If you’re in a contemplative mood, just turn the corner and there — surrounded by river rock, of course — is a large zen garden, the center of which is an enclosed bed of decomposed gravel with a small boulder in the center. At the far end, more boulders are in front of a raised mound of snake plants and ferns with a shady magnolia hovering over it.
“I designed it — or actually copied the design from a book on Japanese rock gardens,” said Smith, “and a company called Mooch built it.”
From there, you can continue your contemplation or enjoy a conversation with friends on a set of dark rattan furniture that sits under a huge sturdy pergola, built to complement the mission-style qualities of the house. Early on, Smith had a renter, Christian Bachofer, a structural engineer who was between jobs. She gave him free rent for a room for a couple of months in exchange for him designing and building the pergola. One of her favorite ways to spend time now is to sit on the couch facing the zen garden and get lost in the moment. That view also includes a window she built into the art studio, one that also mimics the design of the home’s windows. Behind the pergola, the garden is enclosed by a wall that’s half stacked stone topped by a wood fence in the same mission style.

The garden, said Smith, was really a community effort — a community she built. She readily admits she isn’t a gardener, but she befriended people who brought her vision to life.
“Each person has a story, including their lives and how we met,” she explained. “The only person I hired to work on the garden was [landscape contractor] Steve Gold because I was having issues with erosion. We could write a whole story about how people come together over a period of time to create a garden.”
A local handyman/gardener, Lucas Cruz, built the flagstone patio on the west side and the back patio, including the stairs and barbecue, back in 2009, she said. There was Sherwood, who created the original design of the backyard, including the stone stairs and mounds on either side of the steps, as well as doing all the original planting, both front and back. As the garden matured, Smith befriended artist Jacqueline Gold, who added plants to create balance, dimension and color. She also introduced Smith to her brother Steve Gold, who in 2021 rebuilt the steps to code to prevent erosion. And there was artist Nichole Condon, of course.

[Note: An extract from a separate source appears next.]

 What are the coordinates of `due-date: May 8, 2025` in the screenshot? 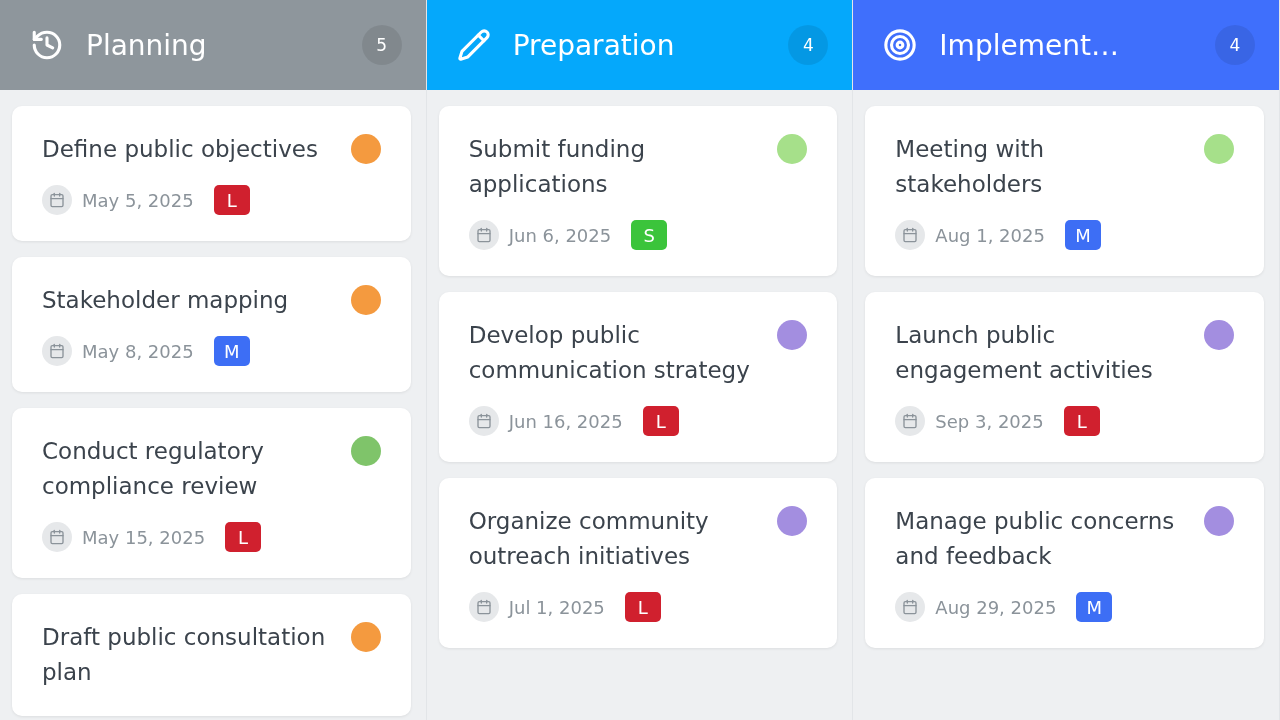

“Perhaps the person who helped me the most in the early years was Tori Penick,” said Smith. “She was a large-site construction management major from Cal Poly San Luis Obispo who took time off to start a family while looking for something to do where she could bring her kids to work. She supervised all the construction projects. Tori’s husband Jeff installed all the lights: hanging bulbs over the dining table, the beautiful craftsman lights in the zen garden and the mushroom lights along the pathways.”

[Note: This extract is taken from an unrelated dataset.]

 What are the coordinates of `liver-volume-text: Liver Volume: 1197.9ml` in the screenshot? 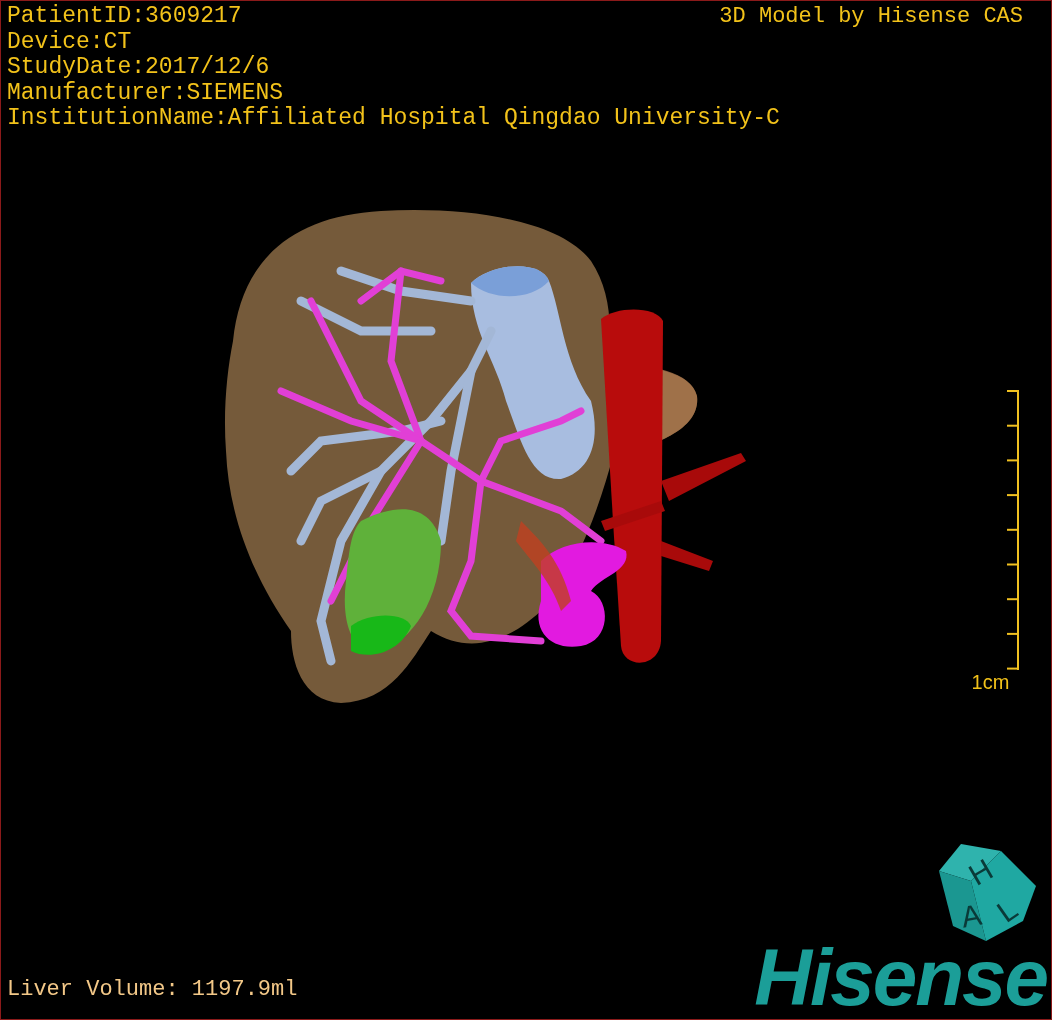 It's located at (152, 990).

Planning suggestions from Rachel Smith
Smith has some tips for others who want to create a shade garden. In her words:
• Plant trees as soon as possible. They will be beautiful on their way up.

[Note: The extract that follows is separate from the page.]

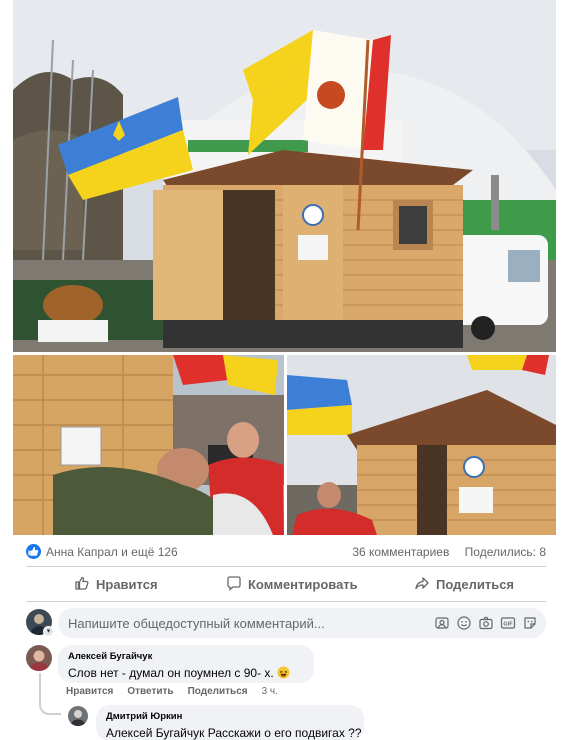  I want to click on share-label: Поделиться, so click(476, 584).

• There are ways to create shade in a desert (which is what Southern California is): awnings, canvas shades, pergolas.
• Spend time looking at books for ideas. There are brilliant professional landscapers who have faced similar challenges beautifully. I did that and, in fact, gave my friend Christian pictures of Greene & Greene structure (in the arts and crafts style) for guidance for the pergola.
• My friend Galen Sherwood said early on that it’s better to find plants that will thrive in the soil you have rather than constantly trying to create the perfect soil for plants that you want. The soil I have was perfect for succulents and grasses. They’re thriving.
• I checked out all the nurseries in the San Diego area, but it was only recently when I invited Jacqueline Gold to go with me that I really started thinking about color and texture and balance. She moved plants around my garden, which made such a difference.